Word for word, repeat the lines of the records from the first line up to and including the line that contains "Předchozí (1176, 335)", passing over any pictures.

Stored data entries:

_ _ _ _

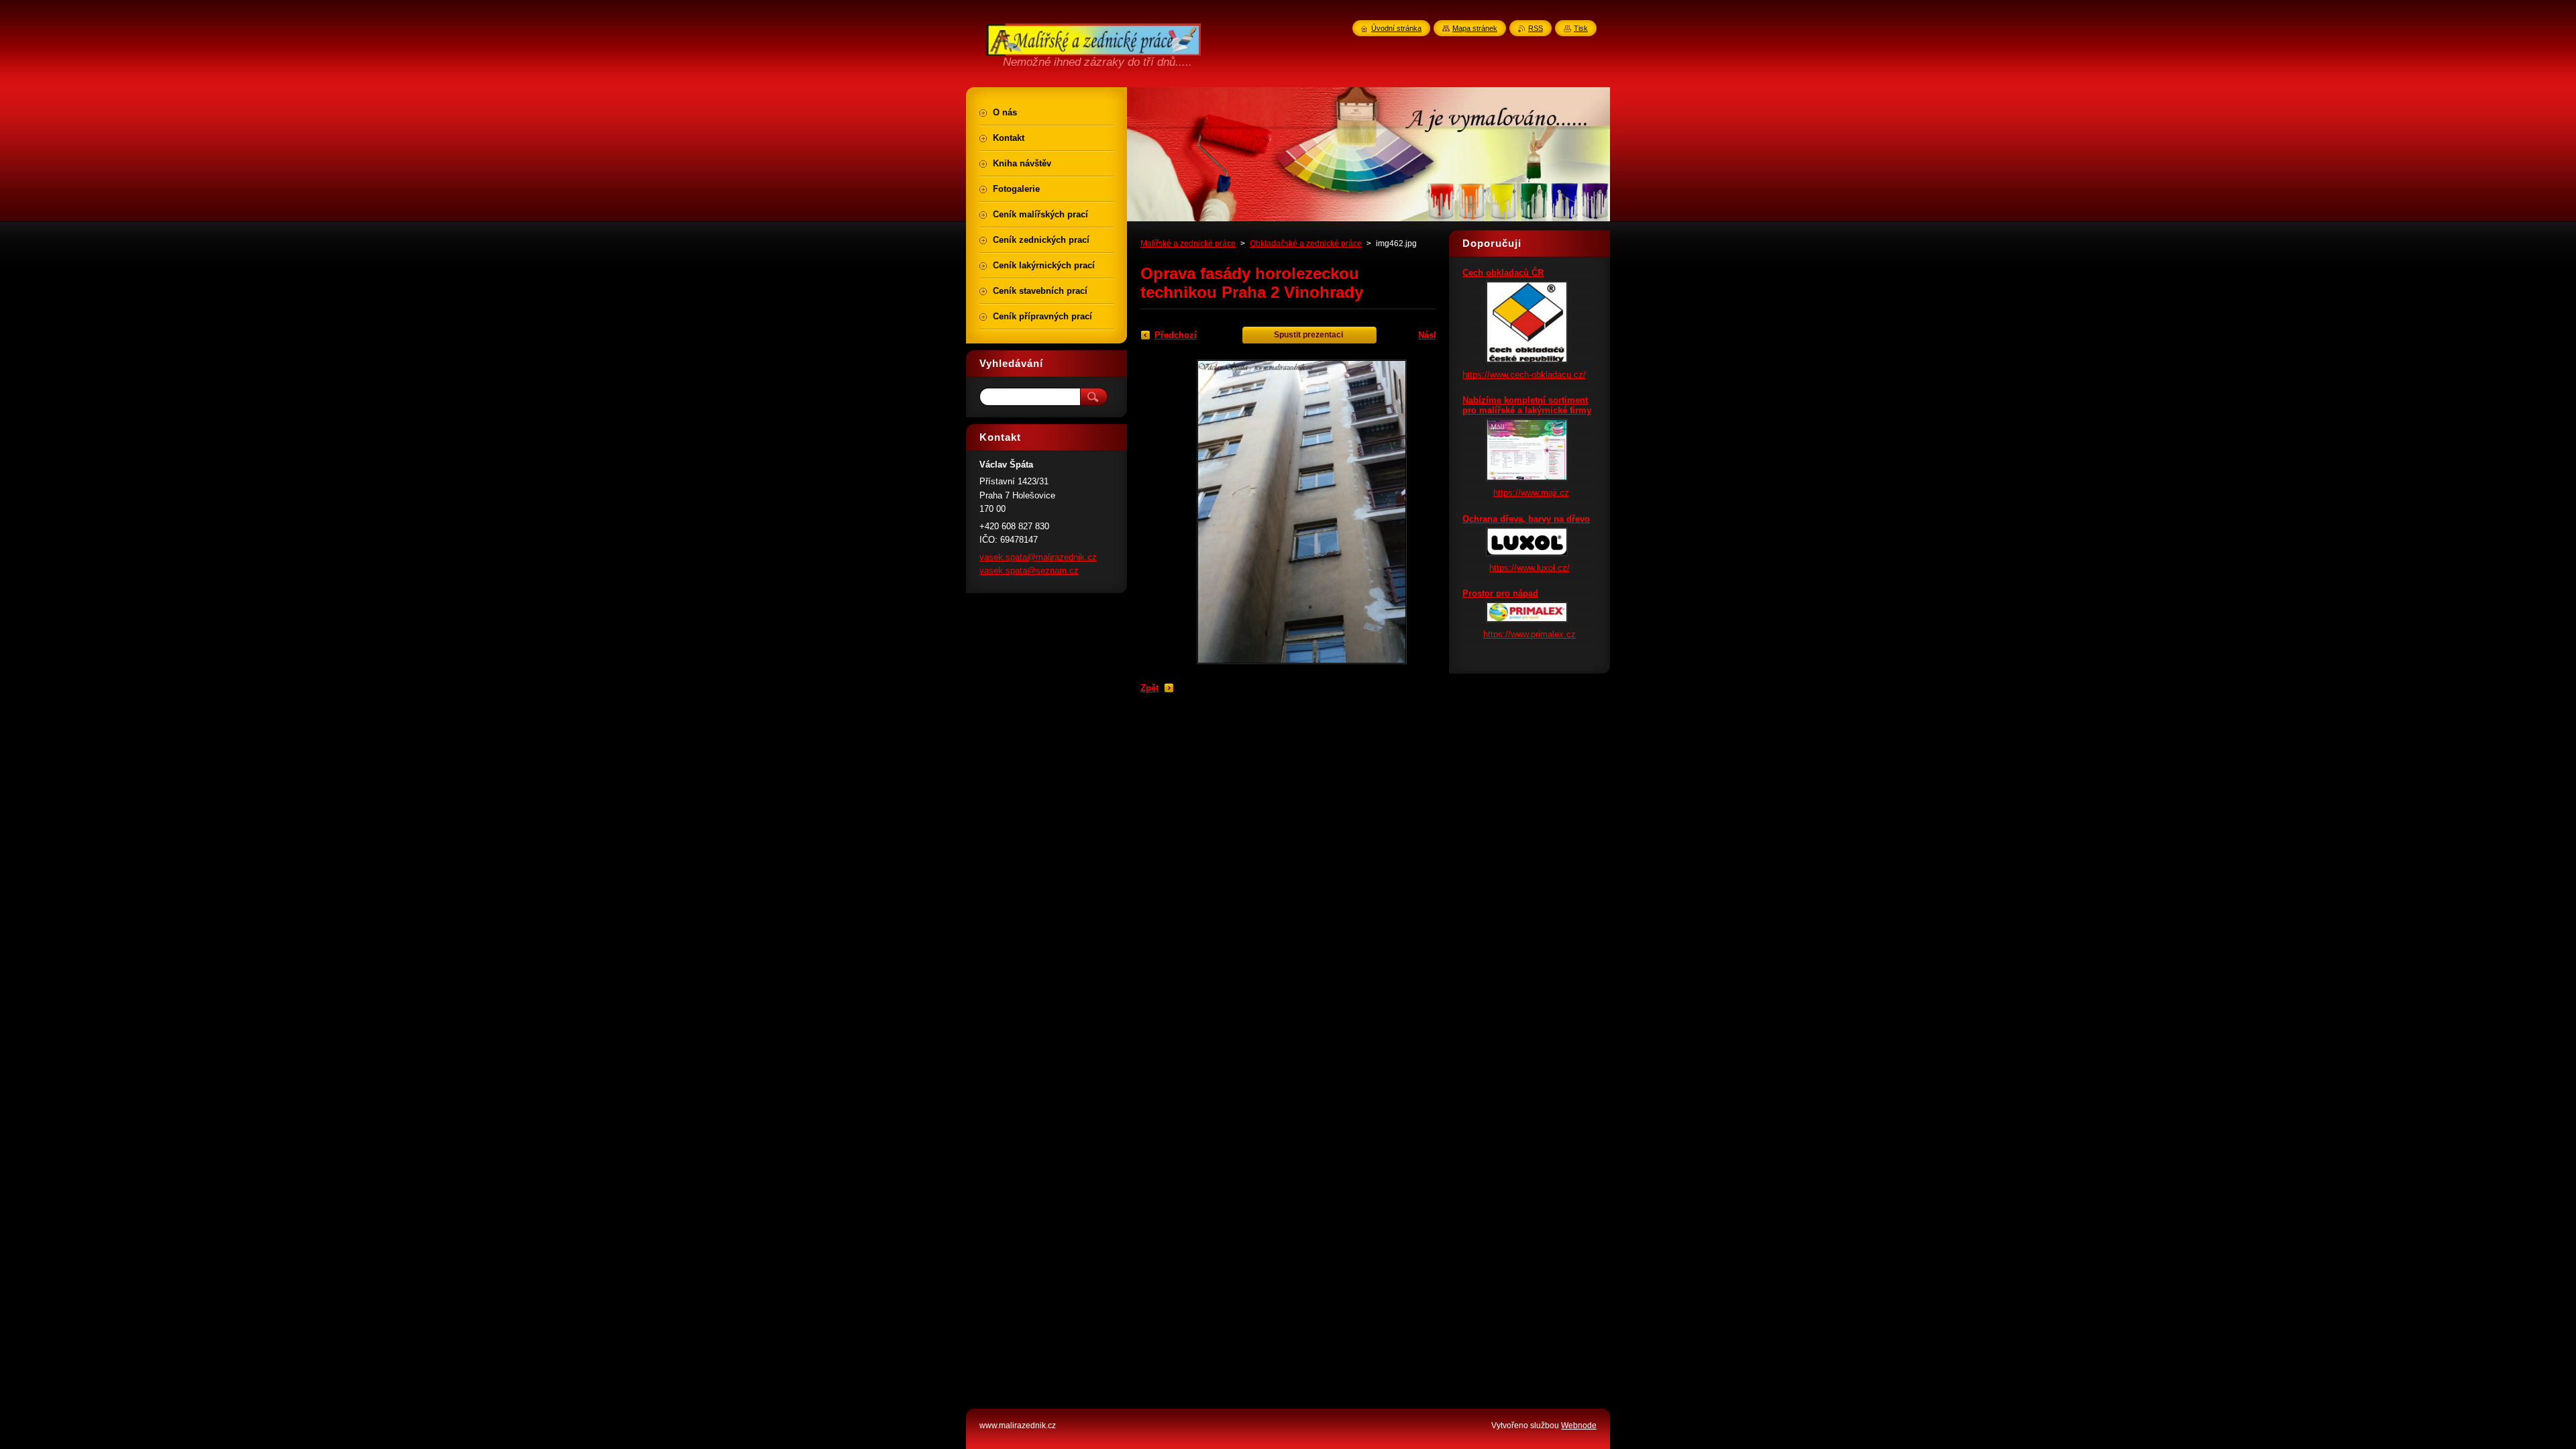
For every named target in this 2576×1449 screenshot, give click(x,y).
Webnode (1579, 1425)
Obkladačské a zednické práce (1306, 243)
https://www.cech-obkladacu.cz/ (1524, 375)
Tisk (1581, 28)
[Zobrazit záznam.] (1527, 360)
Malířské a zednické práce (1188, 243)
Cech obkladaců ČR (1503, 273)
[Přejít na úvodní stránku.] (1093, 48)
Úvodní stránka (1396, 28)
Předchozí (1176, 335)
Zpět (1149, 688)
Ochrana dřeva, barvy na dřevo (1526, 519)
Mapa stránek (1474, 28)
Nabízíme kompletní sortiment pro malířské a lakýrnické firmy (1526, 405)
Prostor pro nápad (1500, 593)
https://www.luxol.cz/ (1529, 568)
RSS (1535, 28)
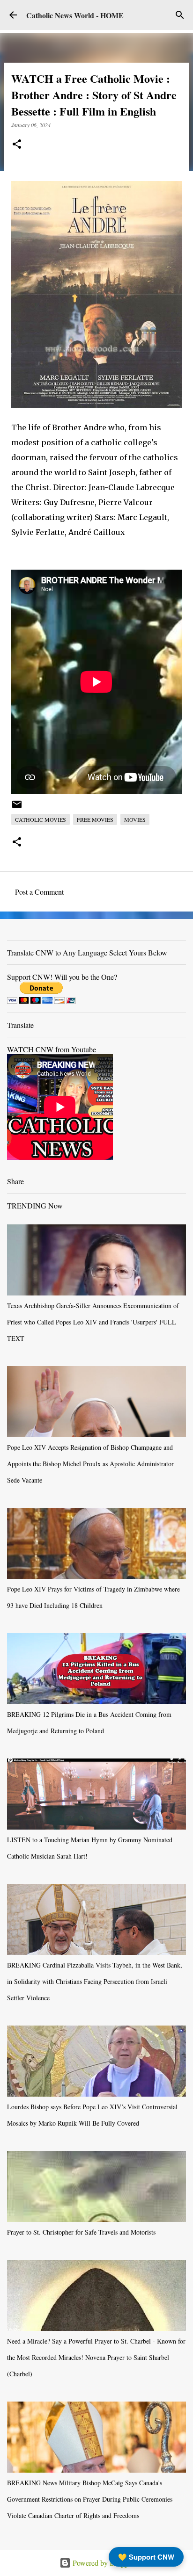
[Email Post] (16, 807)
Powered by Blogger (102, 2563)
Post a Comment (39, 892)
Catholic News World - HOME (75, 15)
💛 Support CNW (146, 2557)
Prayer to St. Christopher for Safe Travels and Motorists (81, 2232)
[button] (16, 144)
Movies (135, 819)
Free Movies (95, 819)
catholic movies (40, 819)
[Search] (180, 15)
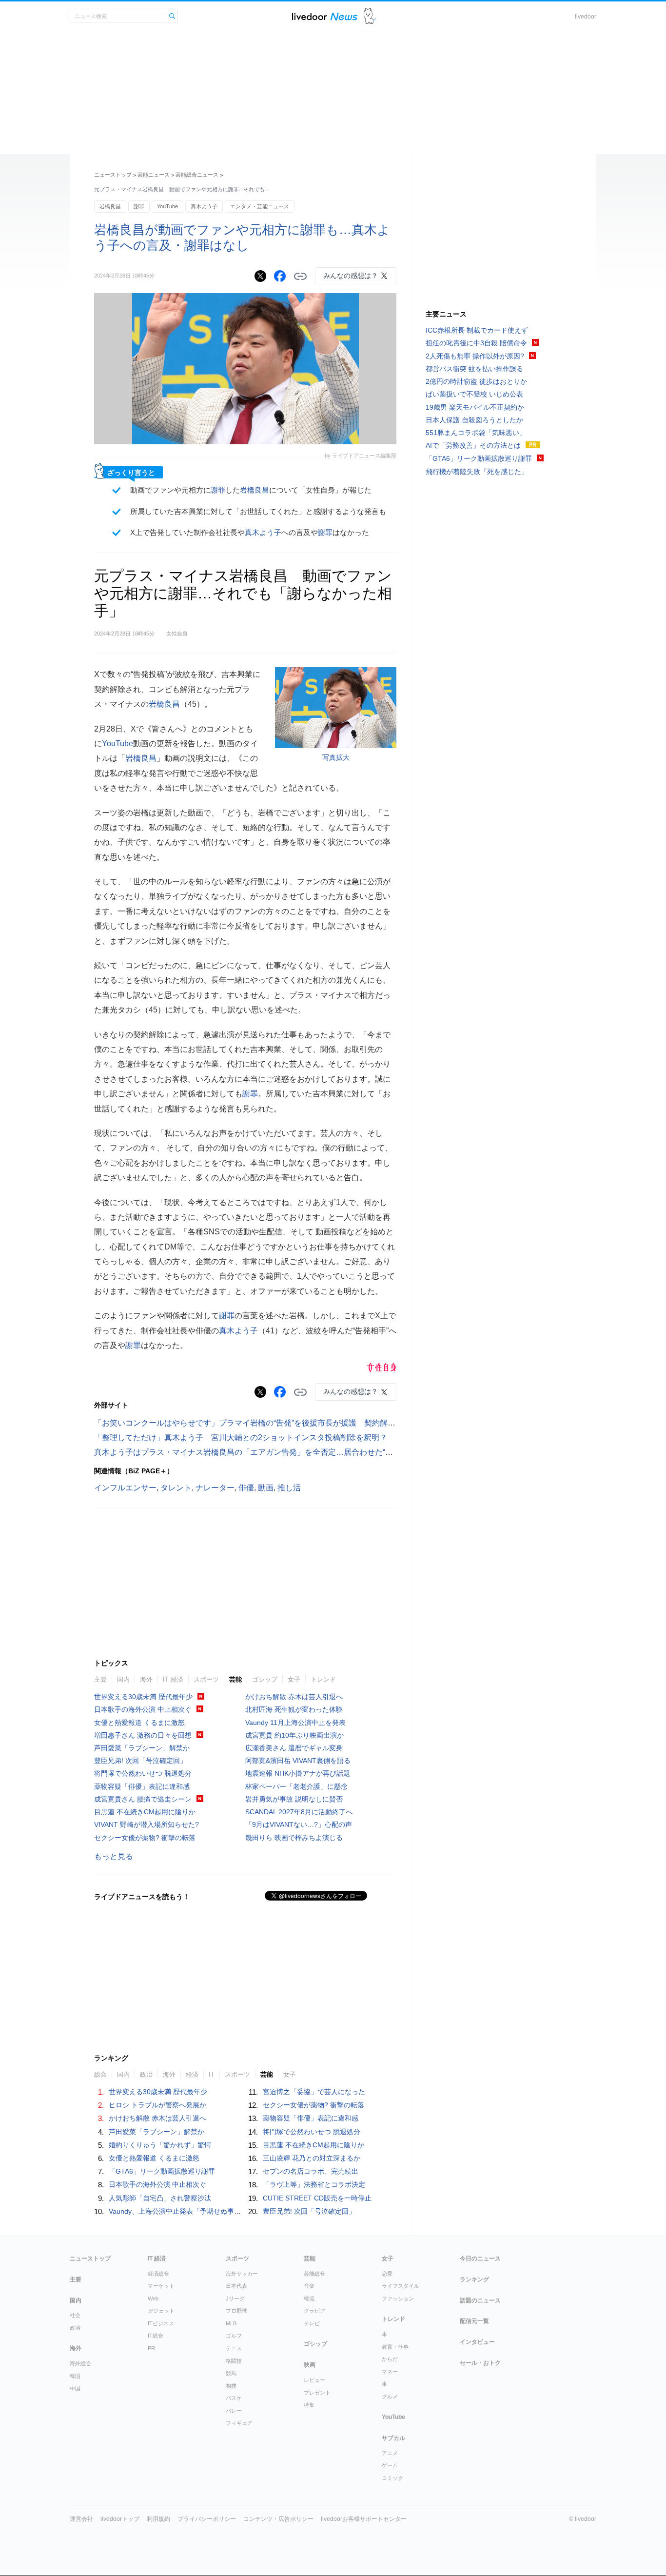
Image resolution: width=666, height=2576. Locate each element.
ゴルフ (234, 2335)
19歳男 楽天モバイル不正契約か (475, 407)
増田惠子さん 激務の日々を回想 (143, 1735)
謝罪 (139, 206)
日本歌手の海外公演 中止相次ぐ (143, 1709)
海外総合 (80, 2363)
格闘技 (234, 2361)
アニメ (390, 2453)
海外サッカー (242, 2274)
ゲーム (390, 2465)
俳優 (246, 1488)
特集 (309, 2405)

_ _ _ _

* _SOLUTION FOR THIS PROBLEM_
For every named target in this 2576×1449 screenshot, give click(x,y).
Webnode (1579, 1425)
Obkladačské a zednické práce (1306, 243)
https://www.cech-obkladacu.cz/ (1524, 375)
Tisk (1581, 28)
[Zobrazit záznam.] (1527, 360)
Malířské a zednické práce (1188, 243)
Cech obkladaců ČR (1503, 273)
[Přejít na úvodní stránku.] (1093, 48)
Úvodní stránka (1396, 28)
Předchozí (1176, 335)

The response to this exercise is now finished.